Deleveraging by German banks was the main driver for the overall decline in European lending to the shipping sector, which fell to about €200 billion at the end of 2017 from more than €300 billion in 2012, Moody's said. Meanwhile, the global demand for ship financing has not changed much over that period and the global shipping fleet has expanded by 11%. Global ship lending has hovered around $460 billion since 2012.
Asian banks have picked up much of the slack, increasing the amount of their shipping loans to $125 billion at 2017-end, from $90 billion in 2012. Leasing companies and export credit agencies from the region have also expanded their exposure to shipping, a sector considered to be of high strategic value in Asia, Moody's said.
Asset quality risks
Although German banks have managed to reduce their exposure to a level that no longer poses a risk to the country's financial system, they are still burdened by the poor quality of legacy loans.
As many as 60% of all nonperforming loans held by a sample of large German banks at the end of 2017 were from the shipping sector, Moody's estimated. The German banks' shipping books had a nonperforming loan ratio of 40% in 2017, compared to a total NPL ratio of 4.7%.
Most of the shipping exposure in the German banking sector is concentrated within four institutions, including DVB Bank SE, owned by the German association of cooperative banks, recently-privatized regional bank HSH Nordbank AG, Norddeutsche Landesbank Girozentrale, which is majority-owned by the state of Lower Saxony, and KfW IPEX-Bank GmbH, a subsidiary of development bank KfW. Together, they account for 83% of the €39 billion aggregate shipping exposure held by German banks as of June 30, Moody's said.
NORD/LB is the most exposed with €11.5 billion in shipping loans still on its books as of June 30, closely followed by DVB with €11.3 billion. HSH Nordbank and KfW IPEX held €5.3 billion and €5.2 billion, respectively, at June-end.
Given the low quality of most of their shipping assets, German banks have had to boost loan loss provisioning. The German banking sector's aggregate reserves for impaired shipping loans jumped to €12.5 billion in 2016, from €1.3 billion in 2011, Moody's said.
Loan loss provisions at the end of 2017 were somewhat lower, at €8.7 billion, likely because of exposure reductions at HSH Nordbank, NORD/LB and Commerzbank AG, Moody's added.
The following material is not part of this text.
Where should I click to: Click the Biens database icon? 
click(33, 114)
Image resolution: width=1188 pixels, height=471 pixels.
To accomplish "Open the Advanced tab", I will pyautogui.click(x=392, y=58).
NORD/LB alone set aside €2.94 billion for ship financing risks in 2016, which resulted in a €1.96 billion annual loss. High loan loss provisions have also been weighing on the bank's profitability over the first half of 2018 when it booked a profit drop of 82% year over year.
Although German banks have increased shipping loan provisioning, the aggregate coverage ratio is still low, according to Moody's. The ratio was 48% at the end of 2017, down from 51% a year earlier. Moody's analysts believe a ratio of 60% is necessary in order for banks to be adequately shielded against shipping loan losses.